Dr Jothydev Kesavadev, founder chairman and managing director of Jothydev’s Diabetes Research Centers in Trivandrum, Attingal and Kochi, and the first author of the paper ‘DIY Artificial Pancreas: A narrative of the first patient and the physicians’ experiences from India‘ told The Indian Express that type 1 diabetes is a difficult-to-treat disease, especially in children. There is a complete loss of insulin secretion from the pancreas resulting in dependence on insulin to sustain life.

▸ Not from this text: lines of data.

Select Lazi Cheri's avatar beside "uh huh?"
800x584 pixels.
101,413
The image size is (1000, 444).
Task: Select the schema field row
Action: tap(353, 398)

“The most recommended treatment modality is insulin pump with Continuous Glucose Monitoring. A majority cannot afford and continue with four or more shots of insulin daily. The children and their parents lead a miserable life, pricking their fingers 5-8 times daily for preventing low sugar or high sugar. Everyone will have a lifetime of bitter experiences to share— sleepless nights, gradual occurrence of abnormal behaviour, poor academic performance. Of course, for those getting better treatment, life is exactly the same or better than someone without diabetes,” Dr Kesavadev said and pointed out that despite 100 years of discovery of insulin in 2021, we are lagging in automating insulin delivery.

He, however, cautioned that from a clinician’s perspective, DIYAP are unregulated and unapproved. “Their safety and efficacy have not been evaluated in clinical trials. Concurrently, patients who opt for these systems cite ‘life-changing’ benefits. So, an ethical dilemma is faced by clinicians working with DIYAP users.”

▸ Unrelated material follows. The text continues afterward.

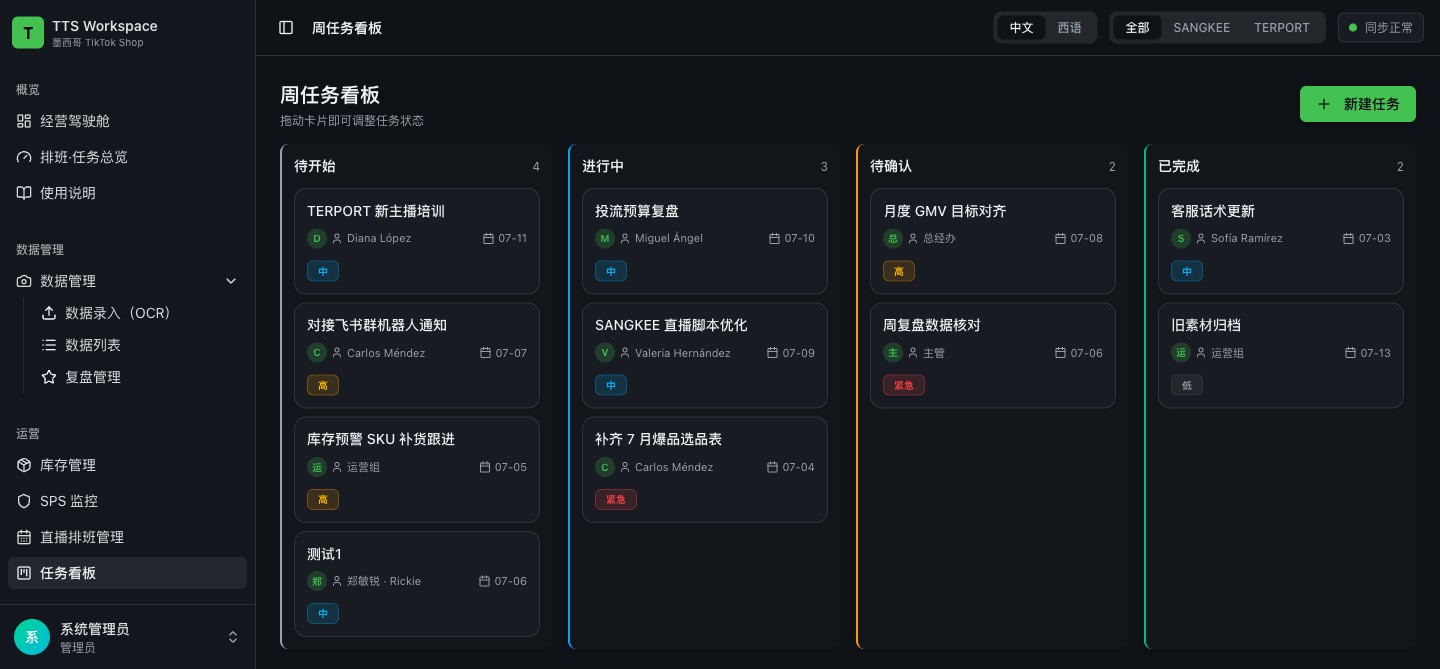1440x669 pixels.
Task: Open 直播排班管理 calendar icon
Action: pyautogui.click(x=24, y=537)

With the number of patients using DIYAP increasing, it raises serious ethical and medicolegal concerns for clinicians. Since these systems are not validated or regulated by any authorities, the physicians and patients have been advised to use these at their own risks. The use of DIYAP systems is exclusively guided by the patient’s familiarity and confidence with their use. But patients are expected to take proper assistance and advice from their physicians in this regard. Our intention here is not to recommend the use of these systems, but to make an effort to increase readers’ awareness of this technology, Dr Kesavadev said.

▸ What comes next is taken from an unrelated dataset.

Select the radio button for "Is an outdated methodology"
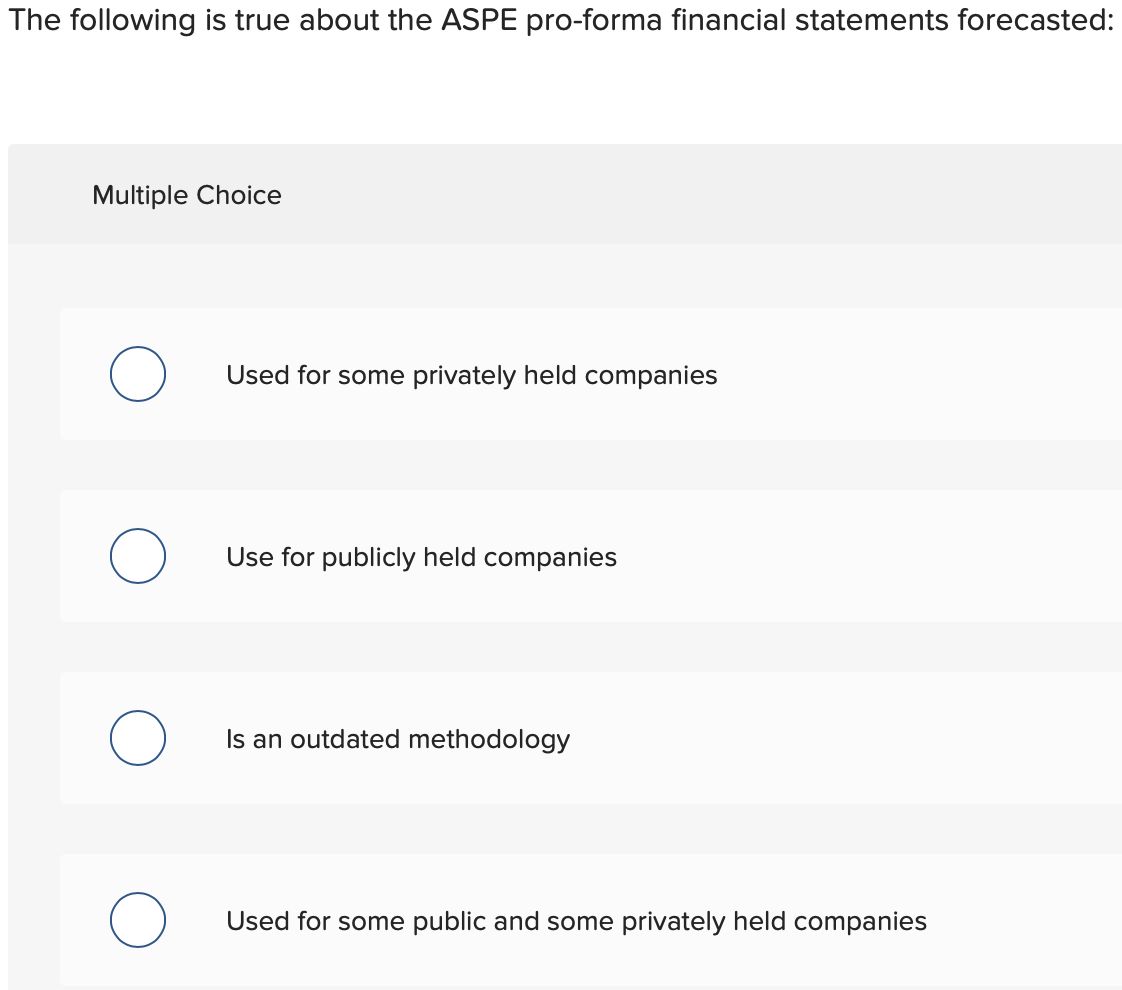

Co-authors Dr Banshi Saboo (Ahmedabad), Dr Partha Kar (United Kingdom) admit though not a regulated technology, the open-source algorithms, and the linking devices have enabled several patients with type 1 diabetes to lead a near-normal life. “It is now our responsibility to make this known to the scientific community, since more and more patients will be adopting this in future and hopefully be approved by regulatory authorities all over the world,” researchers said.